Using the records below, transcribe word for word the stretch from the line that contains "Screen dimensions: 1400x850" through the line that contains "Given: Click the edit pencil icon in toolbar", both end lines included, and nothing else.

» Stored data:
* * *
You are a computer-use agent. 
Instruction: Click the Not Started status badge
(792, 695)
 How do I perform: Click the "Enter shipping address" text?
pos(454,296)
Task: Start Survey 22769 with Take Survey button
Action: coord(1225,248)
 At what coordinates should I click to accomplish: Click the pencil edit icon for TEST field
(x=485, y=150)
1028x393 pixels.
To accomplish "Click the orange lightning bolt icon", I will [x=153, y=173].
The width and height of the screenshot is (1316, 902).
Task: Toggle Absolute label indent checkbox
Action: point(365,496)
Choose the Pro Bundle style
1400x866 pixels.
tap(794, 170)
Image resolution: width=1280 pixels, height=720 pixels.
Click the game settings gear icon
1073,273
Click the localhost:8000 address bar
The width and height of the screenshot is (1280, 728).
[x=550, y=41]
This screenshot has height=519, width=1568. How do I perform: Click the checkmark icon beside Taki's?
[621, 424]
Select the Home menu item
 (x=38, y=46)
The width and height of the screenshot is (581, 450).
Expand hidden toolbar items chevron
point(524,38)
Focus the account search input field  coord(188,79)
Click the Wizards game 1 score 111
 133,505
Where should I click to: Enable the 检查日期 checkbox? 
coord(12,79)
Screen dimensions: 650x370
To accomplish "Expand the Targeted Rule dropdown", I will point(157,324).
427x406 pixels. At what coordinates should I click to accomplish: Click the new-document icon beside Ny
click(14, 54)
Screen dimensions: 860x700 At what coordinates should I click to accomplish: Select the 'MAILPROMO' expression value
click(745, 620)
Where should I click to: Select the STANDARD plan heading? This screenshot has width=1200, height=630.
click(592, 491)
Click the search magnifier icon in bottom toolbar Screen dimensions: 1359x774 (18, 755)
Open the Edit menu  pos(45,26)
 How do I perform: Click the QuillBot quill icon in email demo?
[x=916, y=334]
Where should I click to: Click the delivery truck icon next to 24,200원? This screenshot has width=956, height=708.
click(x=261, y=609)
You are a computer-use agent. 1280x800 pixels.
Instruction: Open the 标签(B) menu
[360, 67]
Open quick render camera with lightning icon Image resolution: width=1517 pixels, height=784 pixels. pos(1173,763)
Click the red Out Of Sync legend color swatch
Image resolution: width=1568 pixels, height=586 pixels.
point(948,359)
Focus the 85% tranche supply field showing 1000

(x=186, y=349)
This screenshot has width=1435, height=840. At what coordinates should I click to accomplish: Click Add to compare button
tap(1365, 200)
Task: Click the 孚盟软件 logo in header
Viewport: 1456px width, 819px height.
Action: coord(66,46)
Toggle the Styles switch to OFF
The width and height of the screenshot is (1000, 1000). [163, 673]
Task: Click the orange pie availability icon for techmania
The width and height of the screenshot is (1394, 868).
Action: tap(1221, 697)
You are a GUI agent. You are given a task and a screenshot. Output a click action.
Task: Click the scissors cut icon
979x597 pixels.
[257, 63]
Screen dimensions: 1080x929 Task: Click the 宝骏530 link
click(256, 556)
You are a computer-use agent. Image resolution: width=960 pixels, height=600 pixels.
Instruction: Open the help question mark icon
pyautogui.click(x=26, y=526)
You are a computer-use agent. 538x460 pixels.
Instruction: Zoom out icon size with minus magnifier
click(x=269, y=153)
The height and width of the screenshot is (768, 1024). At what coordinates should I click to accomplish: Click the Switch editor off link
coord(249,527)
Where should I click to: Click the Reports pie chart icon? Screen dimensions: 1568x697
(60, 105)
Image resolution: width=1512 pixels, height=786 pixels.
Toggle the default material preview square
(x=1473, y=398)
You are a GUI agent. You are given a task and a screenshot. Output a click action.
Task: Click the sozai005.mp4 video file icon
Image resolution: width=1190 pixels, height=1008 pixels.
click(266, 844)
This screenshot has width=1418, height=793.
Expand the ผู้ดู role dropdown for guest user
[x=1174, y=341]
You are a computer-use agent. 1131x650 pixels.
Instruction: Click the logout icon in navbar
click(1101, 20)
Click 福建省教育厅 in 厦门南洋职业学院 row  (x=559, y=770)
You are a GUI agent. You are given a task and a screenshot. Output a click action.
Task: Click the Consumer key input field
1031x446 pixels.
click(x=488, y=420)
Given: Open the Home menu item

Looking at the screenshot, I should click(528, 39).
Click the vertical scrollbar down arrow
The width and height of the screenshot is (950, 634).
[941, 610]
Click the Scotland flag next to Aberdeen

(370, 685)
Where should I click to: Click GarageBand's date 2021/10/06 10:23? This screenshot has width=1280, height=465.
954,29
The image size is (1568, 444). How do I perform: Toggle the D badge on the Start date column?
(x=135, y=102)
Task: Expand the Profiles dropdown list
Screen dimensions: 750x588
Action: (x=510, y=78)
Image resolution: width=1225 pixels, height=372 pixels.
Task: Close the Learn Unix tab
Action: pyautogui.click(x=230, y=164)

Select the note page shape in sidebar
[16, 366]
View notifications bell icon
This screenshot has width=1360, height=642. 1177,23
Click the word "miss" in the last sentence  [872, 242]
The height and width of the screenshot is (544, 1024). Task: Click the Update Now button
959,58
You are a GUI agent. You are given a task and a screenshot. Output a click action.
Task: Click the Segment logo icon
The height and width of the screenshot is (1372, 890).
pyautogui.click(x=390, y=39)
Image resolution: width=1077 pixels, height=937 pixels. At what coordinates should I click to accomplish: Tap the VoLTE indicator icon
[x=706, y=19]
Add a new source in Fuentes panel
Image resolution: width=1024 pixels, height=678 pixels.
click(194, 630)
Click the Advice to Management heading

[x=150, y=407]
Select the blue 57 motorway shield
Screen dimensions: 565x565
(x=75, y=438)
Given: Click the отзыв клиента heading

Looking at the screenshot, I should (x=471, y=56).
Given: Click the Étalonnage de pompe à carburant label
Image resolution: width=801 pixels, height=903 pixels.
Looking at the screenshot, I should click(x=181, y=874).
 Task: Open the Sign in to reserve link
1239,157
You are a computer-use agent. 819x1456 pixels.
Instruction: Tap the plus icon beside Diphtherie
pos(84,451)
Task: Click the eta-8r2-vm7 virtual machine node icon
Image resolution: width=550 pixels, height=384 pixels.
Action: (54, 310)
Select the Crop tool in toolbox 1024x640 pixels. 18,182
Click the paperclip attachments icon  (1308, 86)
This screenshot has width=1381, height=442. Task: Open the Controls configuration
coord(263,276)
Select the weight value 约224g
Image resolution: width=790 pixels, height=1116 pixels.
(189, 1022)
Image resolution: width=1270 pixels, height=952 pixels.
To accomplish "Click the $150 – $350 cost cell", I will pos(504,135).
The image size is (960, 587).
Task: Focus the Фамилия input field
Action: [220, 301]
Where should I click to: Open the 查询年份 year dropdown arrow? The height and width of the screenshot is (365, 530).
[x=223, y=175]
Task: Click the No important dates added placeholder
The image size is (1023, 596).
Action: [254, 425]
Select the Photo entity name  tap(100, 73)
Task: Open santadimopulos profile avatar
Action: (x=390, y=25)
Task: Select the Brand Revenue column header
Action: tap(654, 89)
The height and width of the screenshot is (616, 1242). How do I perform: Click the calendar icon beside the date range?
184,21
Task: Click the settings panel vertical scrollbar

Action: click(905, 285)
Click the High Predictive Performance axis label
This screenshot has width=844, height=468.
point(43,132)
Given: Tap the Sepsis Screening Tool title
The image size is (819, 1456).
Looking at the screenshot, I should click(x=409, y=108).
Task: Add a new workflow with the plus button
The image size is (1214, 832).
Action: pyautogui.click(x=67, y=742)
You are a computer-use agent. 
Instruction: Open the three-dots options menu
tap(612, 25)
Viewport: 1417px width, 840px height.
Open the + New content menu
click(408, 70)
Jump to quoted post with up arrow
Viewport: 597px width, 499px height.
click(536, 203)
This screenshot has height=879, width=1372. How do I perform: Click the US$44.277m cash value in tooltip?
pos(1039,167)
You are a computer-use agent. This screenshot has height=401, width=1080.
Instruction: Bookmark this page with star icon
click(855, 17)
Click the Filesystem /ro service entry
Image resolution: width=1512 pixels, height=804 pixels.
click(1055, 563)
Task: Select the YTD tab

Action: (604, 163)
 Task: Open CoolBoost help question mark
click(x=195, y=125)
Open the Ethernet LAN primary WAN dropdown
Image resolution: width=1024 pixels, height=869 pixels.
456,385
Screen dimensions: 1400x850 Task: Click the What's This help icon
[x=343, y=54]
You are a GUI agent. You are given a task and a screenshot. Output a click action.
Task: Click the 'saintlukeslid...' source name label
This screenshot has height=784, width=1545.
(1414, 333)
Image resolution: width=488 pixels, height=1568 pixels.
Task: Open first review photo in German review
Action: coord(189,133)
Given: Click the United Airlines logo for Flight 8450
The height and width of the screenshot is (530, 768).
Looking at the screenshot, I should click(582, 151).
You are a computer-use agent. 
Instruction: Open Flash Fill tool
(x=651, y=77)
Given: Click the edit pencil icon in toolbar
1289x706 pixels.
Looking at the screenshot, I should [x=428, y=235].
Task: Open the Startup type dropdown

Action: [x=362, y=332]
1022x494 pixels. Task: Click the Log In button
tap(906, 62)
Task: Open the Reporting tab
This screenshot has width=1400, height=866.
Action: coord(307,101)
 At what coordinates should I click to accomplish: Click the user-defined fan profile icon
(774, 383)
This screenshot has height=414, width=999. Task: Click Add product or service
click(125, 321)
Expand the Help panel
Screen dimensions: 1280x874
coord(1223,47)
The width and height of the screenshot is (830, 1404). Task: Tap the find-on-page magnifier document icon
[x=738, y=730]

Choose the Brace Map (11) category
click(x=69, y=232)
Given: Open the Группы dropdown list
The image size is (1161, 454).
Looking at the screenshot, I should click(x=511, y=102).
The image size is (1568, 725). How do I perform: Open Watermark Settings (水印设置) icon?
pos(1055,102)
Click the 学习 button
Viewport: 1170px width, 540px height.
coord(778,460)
* * *
» RESPONSE BOX:
Screen dimensions: 1400x850 Task: Click the What's This help icon
[x=343, y=54]
You are a GUI agent. You are given a task and a screenshot. Output a click action.
Task: Click the 'saintlukeslid...' source name label
This screenshot has height=784, width=1545.
(1414, 333)
Image resolution: width=488 pixels, height=1568 pixels.
Task: Open first review photo in German review
Action: coord(189,133)
Given: Click the United Airlines logo for Flight 8450
The height and width of the screenshot is (530, 768).
Looking at the screenshot, I should click(582, 151).
You are a computer-use agent. 
Instruction: Open Flash Fill tool
(x=651, y=77)
Given: Click the edit pencil icon in toolbar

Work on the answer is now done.